Très doucement, il l’attira vers lui, et, en plein front, il la baisa, chastement.

Et puis il s’étonna : elle pliait sous sa lente caresse, la tête renversée, les yeux clos. Il cria :

— Sylvère.

Mais, brusquement, elle se redressa, raidie, effarée, se reculant toute, ses mains devant elle. Et elle balbutiait, la voix dure :

— Eh bien ! Eh bien ! suis-je folle ? En voilà assez !… Dieu me pardonne, ma tête tournait !… Ah ! mais…

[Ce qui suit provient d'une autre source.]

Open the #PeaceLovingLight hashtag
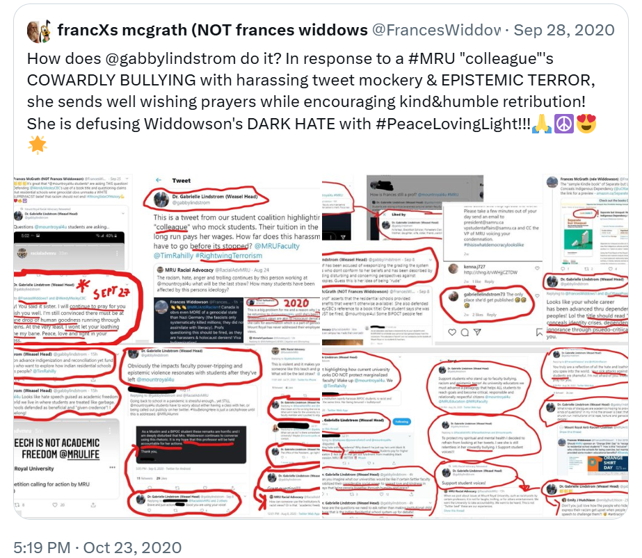 (453, 124)
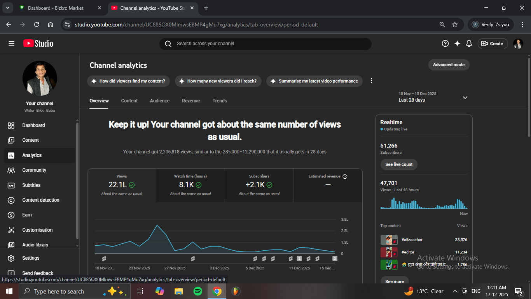The image size is (531, 299).
Task: Open Spotify from the Windows taskbar
Action: [197, 291]
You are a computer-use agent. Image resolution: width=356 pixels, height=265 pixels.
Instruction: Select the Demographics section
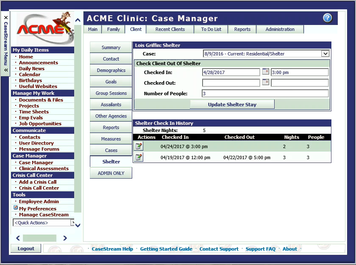(x=111, y=70)
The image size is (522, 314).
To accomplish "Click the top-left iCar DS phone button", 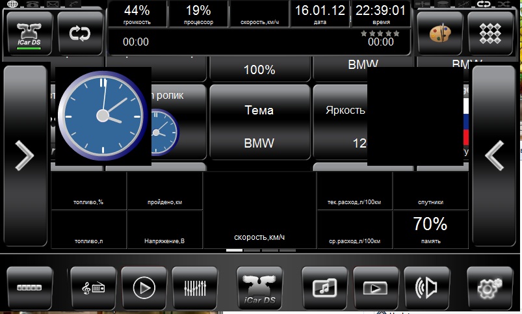I will click(x=29, y=34).
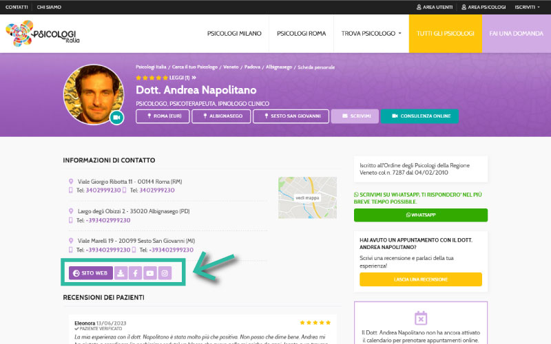Open the Instagram profile icon
Image resolution: width=551 pixels, height=344 pixels.
coord(165,273)
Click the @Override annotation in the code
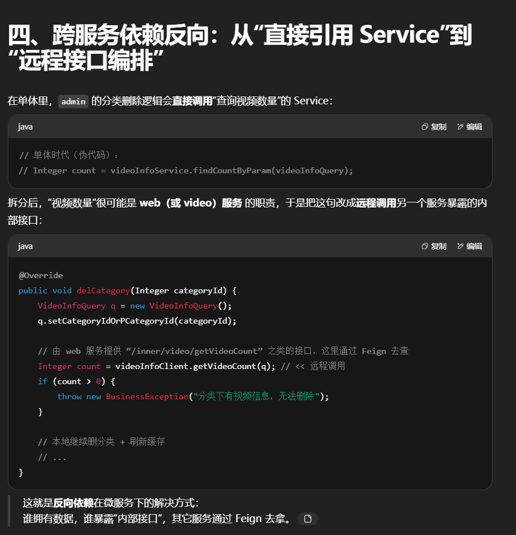 [40, 275]
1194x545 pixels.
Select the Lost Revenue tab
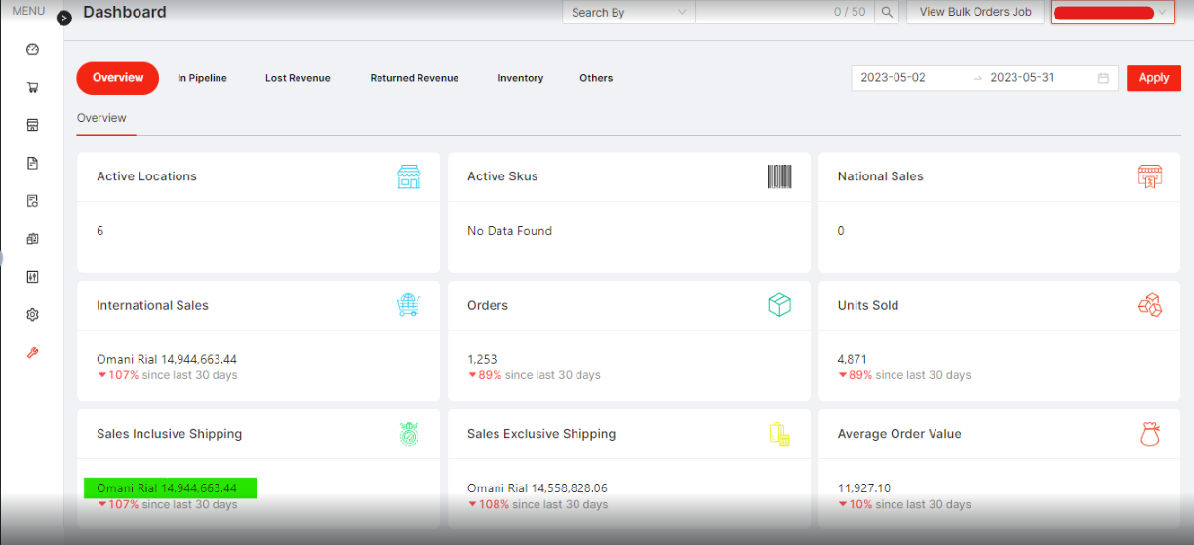[298, 78]
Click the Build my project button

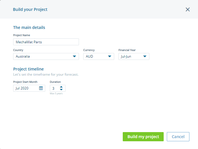click(x=143, y=137)
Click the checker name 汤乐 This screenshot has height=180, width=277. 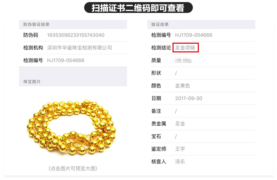click(x=180, y=161)
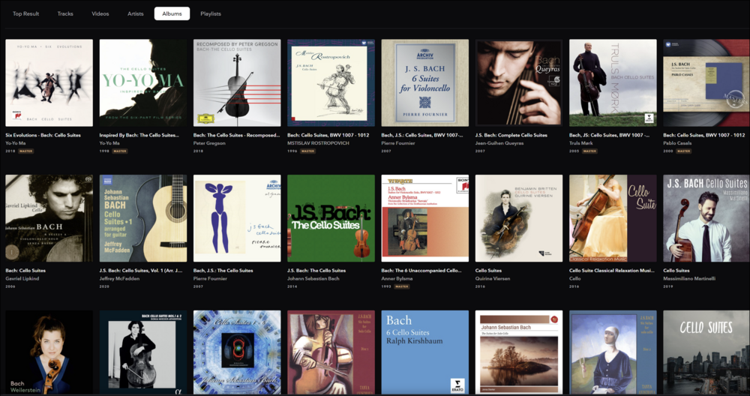Show the Playlists tab
Image resolution: width=750 pixels, height=396 pixels.
click(x=211, y=14)
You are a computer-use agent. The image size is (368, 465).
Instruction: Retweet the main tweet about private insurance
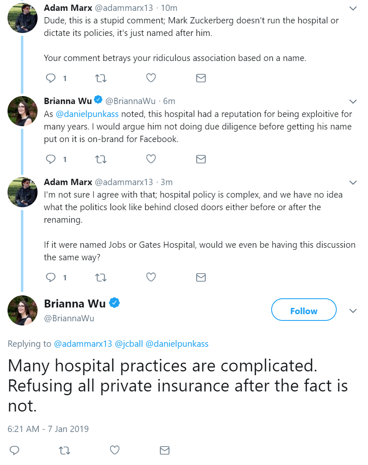65,450
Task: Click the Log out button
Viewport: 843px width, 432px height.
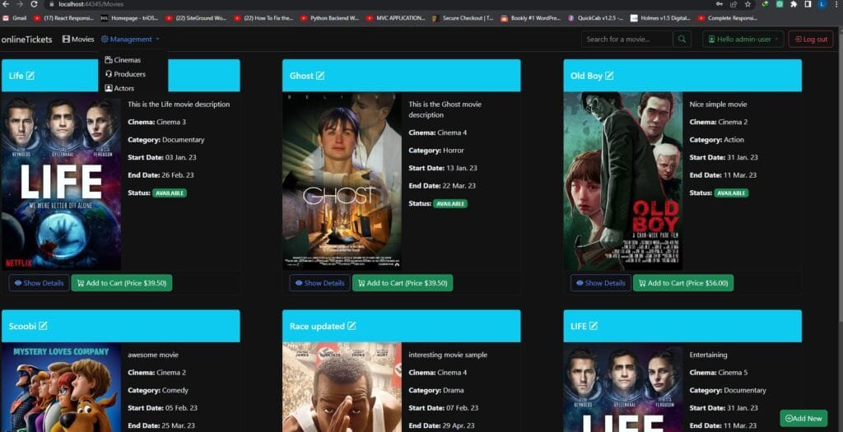Action: pos(810,39)
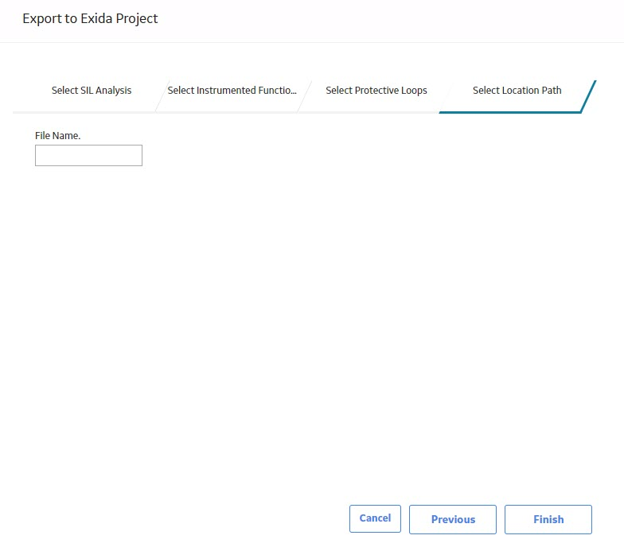Select the Select Location Path step
Viewport: 624px width, 547px height.
(x=517, y=91)
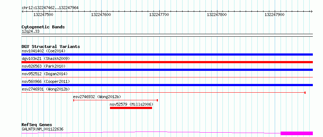The image size is (323, 137).
Task: Select the dgv103n21 (Shaikh2009) red variant bar
Action: 167,62
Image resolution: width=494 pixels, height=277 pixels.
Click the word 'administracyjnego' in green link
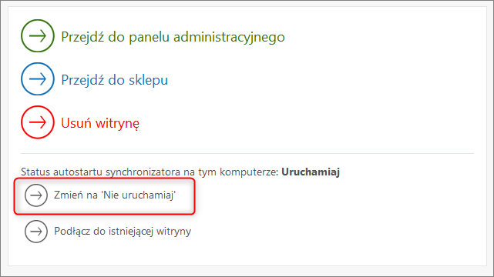pyautogui.click(x=229, y=37)
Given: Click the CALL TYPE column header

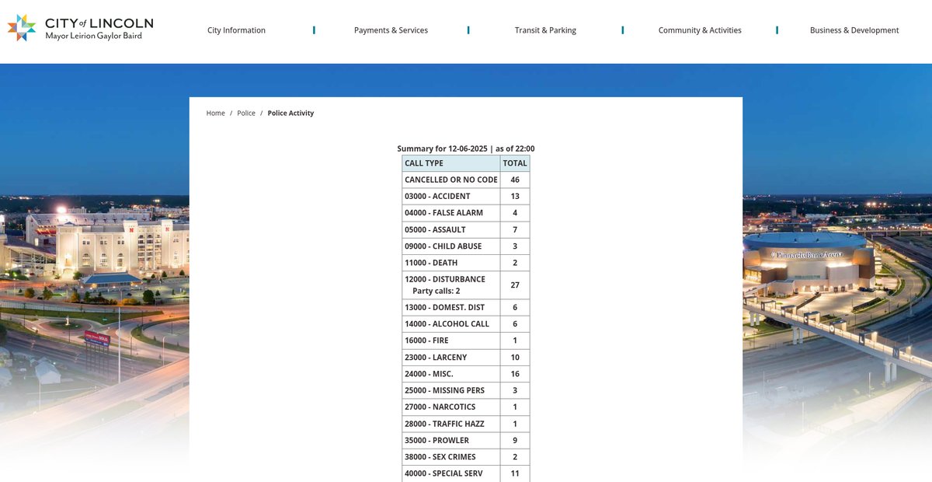Looking at the screenshot, I should pos(424,163).
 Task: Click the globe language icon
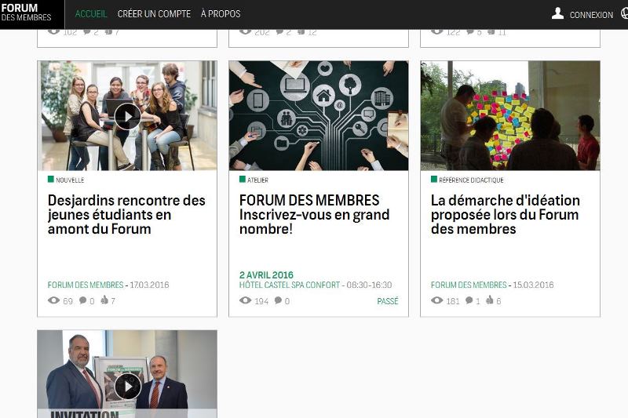[624, 13]
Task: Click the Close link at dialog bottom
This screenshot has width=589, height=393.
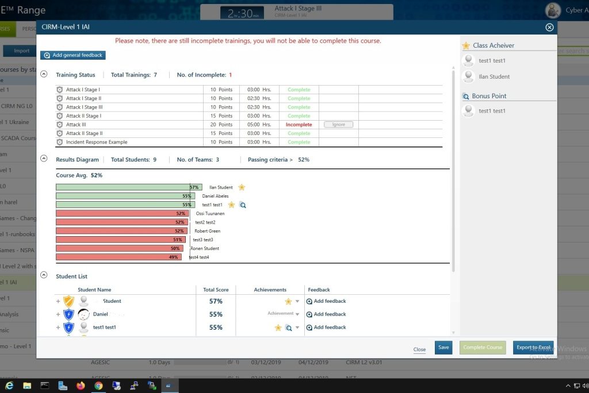Action: 419,349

Et l’orgueilleuse dont le visage était blême, mais avec un regard hautain, terrible, leva son bras rigide qui donnait impérieusement congé, et dit très haut, très net, à José, stupéfait :

— Adieu, monsieur de Meyrac !

Cet adieu était sans réplique.

Il le comprit et s’en alla, le cerveau brouillé, très malheureux, et cependant distrait de sa peine par l’obsession d’une occupation voluptueuse : celle de rappeler à ses lèvres la saveur inconnue du baiser blanc qu’il venait de prendre au front de Sylvère.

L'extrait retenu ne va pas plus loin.